● **Work to complete**
Reproduce all of the data word for word.

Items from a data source
- Opening Delimiter -

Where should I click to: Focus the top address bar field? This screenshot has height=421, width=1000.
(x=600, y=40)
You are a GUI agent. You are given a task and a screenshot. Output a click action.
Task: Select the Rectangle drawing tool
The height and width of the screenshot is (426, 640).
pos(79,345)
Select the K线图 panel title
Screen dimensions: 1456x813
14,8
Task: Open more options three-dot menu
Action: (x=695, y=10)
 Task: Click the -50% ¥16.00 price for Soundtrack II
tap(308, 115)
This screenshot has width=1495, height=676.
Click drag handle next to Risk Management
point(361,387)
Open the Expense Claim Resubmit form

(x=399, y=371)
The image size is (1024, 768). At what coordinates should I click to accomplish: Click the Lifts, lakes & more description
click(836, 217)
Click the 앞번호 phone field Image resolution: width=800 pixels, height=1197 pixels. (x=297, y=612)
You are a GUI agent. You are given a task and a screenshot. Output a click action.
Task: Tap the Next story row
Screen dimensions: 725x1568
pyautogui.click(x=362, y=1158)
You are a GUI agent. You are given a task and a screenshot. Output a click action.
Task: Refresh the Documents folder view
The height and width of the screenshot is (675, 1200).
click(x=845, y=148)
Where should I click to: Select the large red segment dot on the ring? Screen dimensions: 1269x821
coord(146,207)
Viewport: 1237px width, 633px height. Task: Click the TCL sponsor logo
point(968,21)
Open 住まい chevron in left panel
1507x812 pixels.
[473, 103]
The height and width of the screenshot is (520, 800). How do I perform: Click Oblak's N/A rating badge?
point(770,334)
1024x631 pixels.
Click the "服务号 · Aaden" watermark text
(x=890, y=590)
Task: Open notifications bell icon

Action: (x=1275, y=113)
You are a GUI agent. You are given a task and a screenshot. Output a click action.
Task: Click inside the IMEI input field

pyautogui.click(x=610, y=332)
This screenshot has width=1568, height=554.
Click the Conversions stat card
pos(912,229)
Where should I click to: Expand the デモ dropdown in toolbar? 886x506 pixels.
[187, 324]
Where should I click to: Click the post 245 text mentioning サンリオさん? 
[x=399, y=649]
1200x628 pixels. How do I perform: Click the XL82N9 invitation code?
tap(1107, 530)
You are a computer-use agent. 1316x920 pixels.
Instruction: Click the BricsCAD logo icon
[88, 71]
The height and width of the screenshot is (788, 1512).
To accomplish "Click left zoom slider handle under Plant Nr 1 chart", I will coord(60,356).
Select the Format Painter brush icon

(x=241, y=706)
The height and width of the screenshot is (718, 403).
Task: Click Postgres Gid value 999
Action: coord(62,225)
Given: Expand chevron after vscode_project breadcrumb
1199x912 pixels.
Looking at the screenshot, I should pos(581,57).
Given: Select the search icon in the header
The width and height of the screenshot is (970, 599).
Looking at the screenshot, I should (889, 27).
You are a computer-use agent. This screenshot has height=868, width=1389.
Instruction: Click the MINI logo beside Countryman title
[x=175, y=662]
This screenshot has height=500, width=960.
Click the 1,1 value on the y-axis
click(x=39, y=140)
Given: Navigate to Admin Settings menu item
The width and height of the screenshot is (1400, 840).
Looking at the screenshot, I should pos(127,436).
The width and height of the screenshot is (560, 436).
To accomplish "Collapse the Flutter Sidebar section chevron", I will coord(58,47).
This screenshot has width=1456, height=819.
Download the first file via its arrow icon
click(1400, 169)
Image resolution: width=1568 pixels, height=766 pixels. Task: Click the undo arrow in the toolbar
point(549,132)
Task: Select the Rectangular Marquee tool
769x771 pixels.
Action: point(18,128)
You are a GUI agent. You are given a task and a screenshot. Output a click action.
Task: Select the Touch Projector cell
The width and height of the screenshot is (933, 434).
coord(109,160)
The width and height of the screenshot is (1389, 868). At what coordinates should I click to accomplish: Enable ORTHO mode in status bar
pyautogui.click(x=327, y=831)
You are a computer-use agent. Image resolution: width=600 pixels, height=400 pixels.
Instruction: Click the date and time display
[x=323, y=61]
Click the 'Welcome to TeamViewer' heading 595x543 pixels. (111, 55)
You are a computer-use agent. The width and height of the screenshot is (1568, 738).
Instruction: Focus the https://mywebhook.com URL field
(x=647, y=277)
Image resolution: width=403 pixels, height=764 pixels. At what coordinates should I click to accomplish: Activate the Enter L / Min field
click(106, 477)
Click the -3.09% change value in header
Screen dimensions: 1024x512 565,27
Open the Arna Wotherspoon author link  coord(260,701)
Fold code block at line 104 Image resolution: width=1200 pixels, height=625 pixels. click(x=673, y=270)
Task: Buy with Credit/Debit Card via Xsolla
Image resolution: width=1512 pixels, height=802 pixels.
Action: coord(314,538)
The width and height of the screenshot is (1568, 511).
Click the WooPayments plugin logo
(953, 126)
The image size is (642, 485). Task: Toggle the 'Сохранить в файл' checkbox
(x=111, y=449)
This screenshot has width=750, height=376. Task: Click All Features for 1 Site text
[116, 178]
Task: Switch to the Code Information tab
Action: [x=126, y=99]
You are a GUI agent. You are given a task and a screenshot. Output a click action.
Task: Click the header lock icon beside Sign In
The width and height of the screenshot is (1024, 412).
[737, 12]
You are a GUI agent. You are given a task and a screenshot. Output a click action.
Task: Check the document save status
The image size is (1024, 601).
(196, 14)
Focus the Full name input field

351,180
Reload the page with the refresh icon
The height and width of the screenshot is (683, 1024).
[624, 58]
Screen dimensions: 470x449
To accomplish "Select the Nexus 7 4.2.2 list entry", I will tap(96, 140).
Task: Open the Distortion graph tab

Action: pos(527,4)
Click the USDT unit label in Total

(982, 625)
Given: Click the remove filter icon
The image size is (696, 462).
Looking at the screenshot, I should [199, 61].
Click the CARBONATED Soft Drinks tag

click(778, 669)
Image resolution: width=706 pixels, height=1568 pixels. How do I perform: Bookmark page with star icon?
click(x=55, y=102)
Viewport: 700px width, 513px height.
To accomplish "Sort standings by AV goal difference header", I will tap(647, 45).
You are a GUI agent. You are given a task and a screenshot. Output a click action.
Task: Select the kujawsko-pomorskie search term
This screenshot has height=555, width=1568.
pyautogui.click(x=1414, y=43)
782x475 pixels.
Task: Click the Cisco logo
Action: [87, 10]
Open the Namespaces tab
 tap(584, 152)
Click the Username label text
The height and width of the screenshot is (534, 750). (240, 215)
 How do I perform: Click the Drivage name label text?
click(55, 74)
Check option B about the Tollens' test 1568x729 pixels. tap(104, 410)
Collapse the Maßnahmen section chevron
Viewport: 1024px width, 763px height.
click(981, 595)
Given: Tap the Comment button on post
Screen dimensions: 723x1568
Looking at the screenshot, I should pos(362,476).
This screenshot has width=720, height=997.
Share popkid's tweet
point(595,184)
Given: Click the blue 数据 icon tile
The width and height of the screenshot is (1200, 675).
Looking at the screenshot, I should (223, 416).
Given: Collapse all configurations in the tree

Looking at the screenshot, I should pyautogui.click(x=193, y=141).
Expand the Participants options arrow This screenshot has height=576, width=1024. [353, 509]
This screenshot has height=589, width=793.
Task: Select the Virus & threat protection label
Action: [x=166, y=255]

- Closing Delimiter -

● **Response to this task**
Where should I click to: Focus the top address bar field? This screenshot has height=421, width=1000.
(x=600, y=40)
You are a GUI agent. You are given a task and a screenshot. Output a click action.
Task: Select the Rectangle drawing tool
The height and width of the screenshot is (426, 640).
pos(79,345)
Select the K线图 panel title
Screen dimensions: 1456x813
14,8
Task: Open more options three-dot menu
Action: (x=695, y=10)
 Task: Click the -50% ¥16.00 price for Soundtrack II
tap(308, 115)
This screenshot has width=1495, height=676.
Click drag handle next to Risk Management
point(361,387)
Open the Expense Claim Resubmit form

(x=399, y=371)
The image size is (1024, 768). At what coordinates should I click to accomplish: Click the Lifts, lakes & more description
click(836, 217)
Click the 앞번호 phone field Image resolution: width=800 pixels, height=1197 pixels. (x=297, y=612)
You are a GUI agent. You are given a task and a screenshot. Output a click action.
Task: Tap the Next story row
Screen dimensions: 725x1568
pyautogui.click(x=362, y=1158)
You are a GUI agent. You are given a task and a screenshot. Output a click action.
Task: Refresh the Documents folder view
The height and width of the screenshot is (675, 1200).
click(x=845, y=148)
Where should I click to: Select the large red segment dot on the ring? Screen dimensions: 1269x821
coord(146,207)
Viewport: 1237px width, 633px height. Task: Click the TCL sponsor logo
point(968,21)
Open 住まい chevron in left panel
1507x812 pixels.
[473, 103]
The height and width of the screenshot is (520, 800). How do I perform: Click Oblak's N/A rating badge?
point(770,334)
1024x631 pixels.
Click the "服务号 · Aaden" watermark text
(x=890, y=590)
Task: Open notifications bell icon

Action: (x=1275, y=113)
You are a GUI agent. You are given a task and a screenshot. Output a click action.
Task: Click inside the IMEI input field

pyautogui.click(x=610, y=332)
This screenshot has width=1568, height=554.
Click the Conversions stat card
pos(912,229)
Where should I click to: Expand the デモ dropdown in toolbar? 886x506 pixels.
[187, 324]
Where should I click to: Click the post 245 text mentioning サンリオさん? 
[x=399, y=649]
1200x628 pixels. How do I perform: Click the XL82N9 invitation code?
tap(1107, 530)
You are a computer-use agent. 1316x920 pixels.
Instruction: Click the BricsCAD logo icon
[88, 71]
The height and width of the screenshot is (788, 1512).
To accomplish "Click left zoom slider handle under Plant Nr 1 chart", I will coord(60,356).
Select the Format Painter brush icon

(x=241, y=706)
The height and width of the screenshot is (718, 403).
Task: Click Postgres Gid value 999
Action: coord(62,225)
Given: Expand chevron after vscode_project breadcrumb
1199x912 pixels.
Looking at the screenshot, I should pos(581,57).
Given: Select the search icon in the header
The width and height of the screenshot is (970, 599).
Looking at the screenshot, I should (889, 27).
You are a computer-use agent. This screenshot has height=868, width=1389.
Instruction: Click the MINI logo beside Countryman title
[x=175, y=662]
This screenshot has height=500, width=960.
Click the 1,1 value on the y-axis
click(x=39, y=140)
Given: Navigate to Admin Settings menu item
The width and height of the screenshot is (1400, 840).
Looking at the screenshot, I should pos(127,436).
The width and height of the screenshot is (560, 436).
To accomplish "Collapse the Flutter Sidebar section chevron", I will coord(58,47).
This screenshot has width=1456, height=819.
Download the first file via its arrow icon
click(1400, 169)
Image resolution: width=1568 pixels, height=766 pixels. Task: Click the undo arrow in the toolbar
point(549,132)
Task: Select the Rectangular Marquee tool
769x771 pixels.
Action: point(18,128)
You are a GUI agent. You are given a task and a screenshot. Output a click action.
Task: Select the Touch Projector cell
The width and height of the screenshot is (933, 434).
coord(109,160)
The width and height of the screenshot is (1389, 868). At what coordinates should I click to accomplish: Enable ORTHO mode in status bar
pyautogui.click(x=327, y=831)
You are a computer-use agent. Image resolution: width=600 pixels, height=400 pixels.
Instruction: Click the date and time display
[x=323, y=61]
Click the 'Welcome to TeamViewer' heading 595x543 pixels. (111, 55)
You are a computer-use agent. The width and height of the screenshot is (1568, 738).
Instruction: Focus the https://mywebhook.com URL field
(x=647, y=277)
Image resolution: width=403 pixels, height=764 pixels. At what coordinates should I click to accomplish: Activate the Enter L / Min field
click(106, 477)
Click the -3.09% change value in header
Screen dimensions: 1024x512 565,27
Open the Arna Wotherspoon author link  coord(260,701)
Fold code block at line 104 Image resolution: width=1200 pixels, height=625 pixels. click(x=673, y=270)
Task: Buy with Credit/Debit Card via Xsolla
Image resolution: width=1512 pixels, height=802 pixels.
Action: coord(314,538)
The width and height of the screenshot is (1568, 511).
Click the WooPayments plugin logo
(953, 126)
The image size is (642, 485). Task: Toggle the 'Сохранить в файл' checkbox
(x=111, y=449)
This screenshot has width=750, height=376. Task: Click All Features for 1 Site text
[116, 178]
Task: Switch to the Code Information tab
Action: [x=126, y=99]
You are a GUI agent. You are given a task and a screenshot. Output a click action.
Task: Click the header lock icon beside Sign In
The width and height of the screenshot is (1024, 412).
[737, 12]
You are a GUI agent. You are given a task and a screenshot. Output a click action.
Task: Check the document save status
The image size is (1024, 601).
(196, 14)
Focus the Full name input field

351,180
Reload the page with the refresh icon
The height and width of the screenshot is (683, 1024).
[624, 58]
Screen dimensions: 470x449
To accomplish "Select the Nexus 7 4.2.2 list entry", I will tap(96, 140).
Task: Open the Distortion graph tab

Action: pos(527,4)
Click the USDT unit label in Total

(982, 625)
Given: Click the remove filter icon
The image size is (696, 462).
Looking at the screenshot, I should [199, 61].
Click the CARBONATED Soft Drinks tag

click(778, 669)
Image resolution: width=706 pixels, height=1568 pixels. How do I perform: Bookmark page with star icon?
click(x=55, y=102)
Viewport: 700px width, 513px height.
To accomplish "Sort standings by AV goal difference header", I will tap(647, 45).
You are a GUI agent. You are given a task and a screenshot. Output a click action.
Task: Select the kujawsko-pomorskie search term
This screenshot has height=555, width=1568.
pyautogui.click(x=1414, y=43)
782x475 pixels.
Task: Click the Cisco logo
Action: [87, 10]
Open the Namespaces tab
 tap(584, 152)
Click the Username label text
The height and width of the screenshot is (534, 750). (240, 215)
 How do I perform: Click the Drivage name label text?
click(55, 74)
Check option B about the Tollens' test 1568x729 pixels. tap(104, 410)
Collapse the Maßnahmen section chevron
Viewport: 1024px width, 763px height.
click(981, 595)
Given: Tap the Comment button on post
Screen dimensions: 723x1568
Looking at the screenshot, I should pos(362,476).
This screenshot has width=720, height=997.
Share popkid's tweet
point(595,184)
Given: Click the blue 数据 icon tile
The width and height of the screenshot is (1200, 675).
Looking at the screenshot, I should (223, 416).
Given: Collapse all configurations in the tree

Looking at the screenshot, I should pyautogui.click(x=193, y=141).
Expand the Participants options arrow This screenshot has height=576, width=1024. [353, 509]
This screenshot has height=589, width=793.
Task: Select the Virus & threat protection label
Action: [x=166, y=255]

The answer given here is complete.